* Entries provided *
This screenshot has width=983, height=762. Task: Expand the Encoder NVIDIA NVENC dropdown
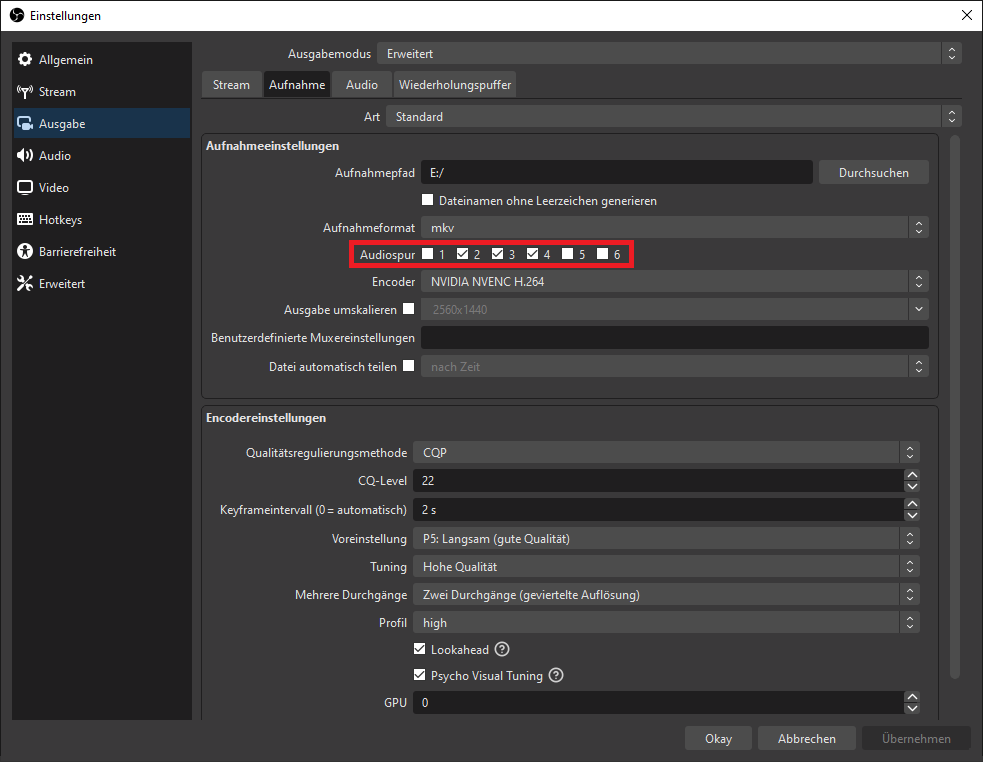674,282
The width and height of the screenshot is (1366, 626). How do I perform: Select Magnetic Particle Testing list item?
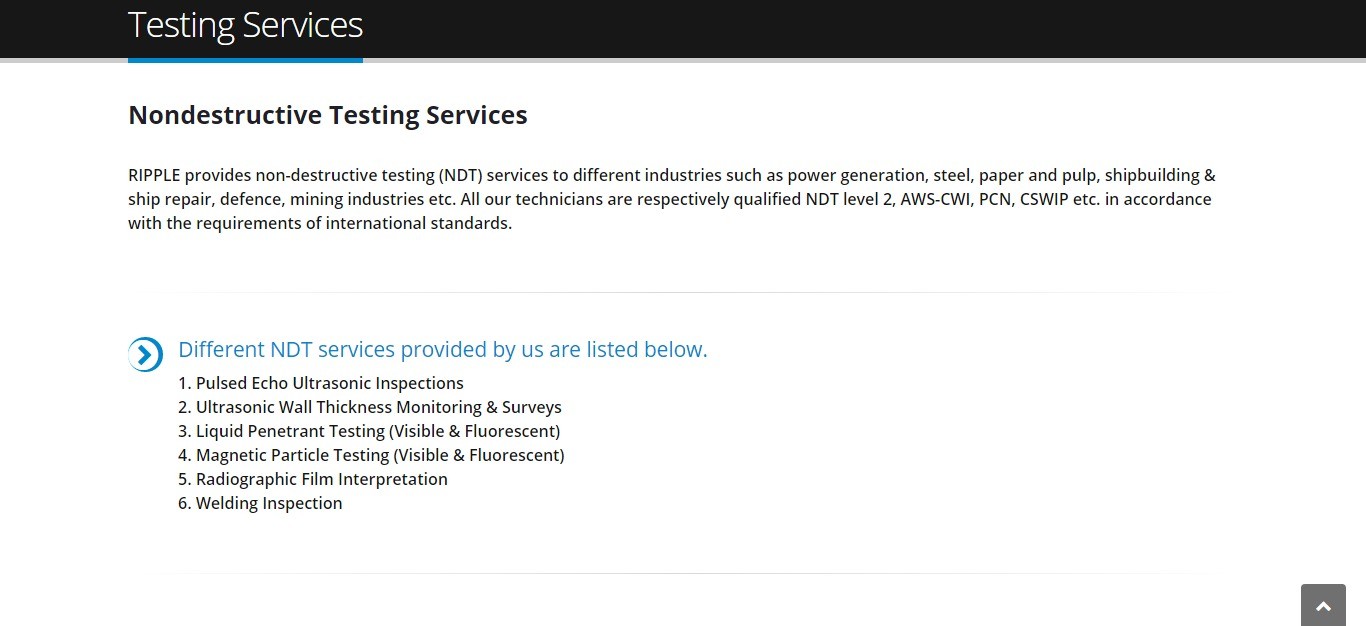point(371,455)
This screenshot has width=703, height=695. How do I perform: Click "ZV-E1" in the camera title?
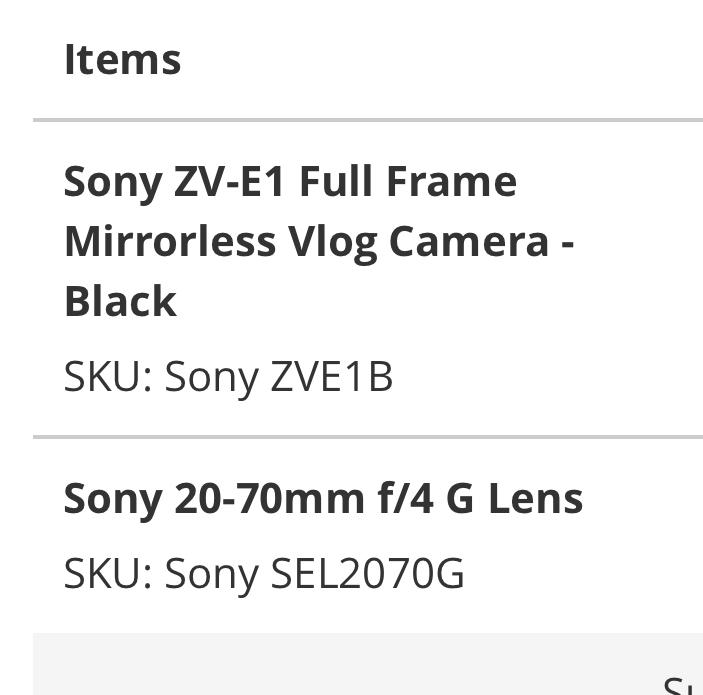click(x=230, y=182)
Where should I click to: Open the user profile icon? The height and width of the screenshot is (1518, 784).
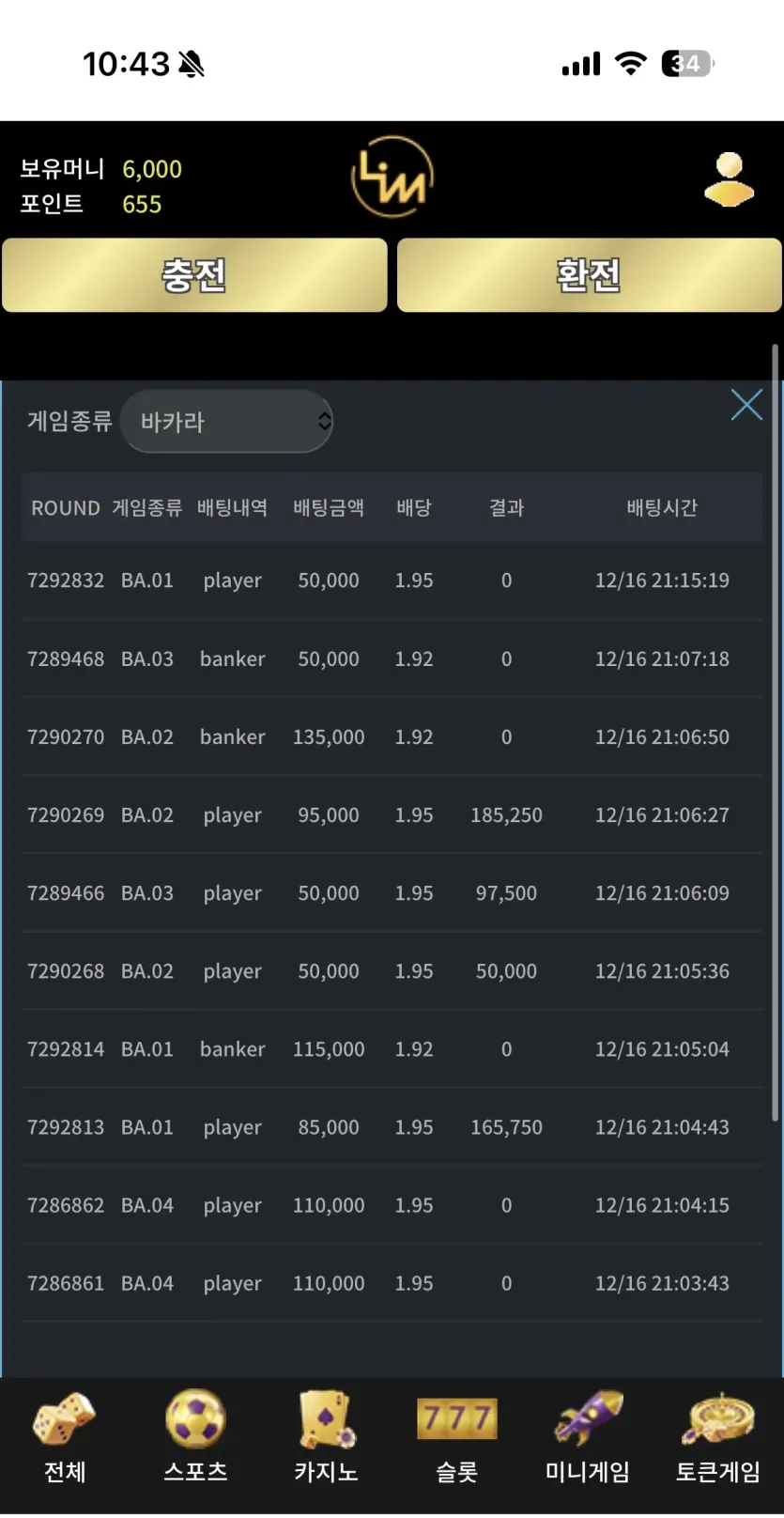point(729,179)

* What the exercise asks *
The entries above need to be output again in full, exactly, and without pictures.

* Result below *
This screenshot has width=983, height=762. Task: Expand the Encoder NVIDIA NVENC dropdown
674,282
The width and height of the screenshot is (1366, 626). How do I perform: Select Magnetic Particle Testing list item?
point(371,455)
This screenshot has width=703, height=695. How do I perform: Click "ZV-E1" in the camera title?
click(x=230, y=182)
Where should I click to: Open the user profile icon? The height and width of the screenshot is (1518, 784).
point(729,179)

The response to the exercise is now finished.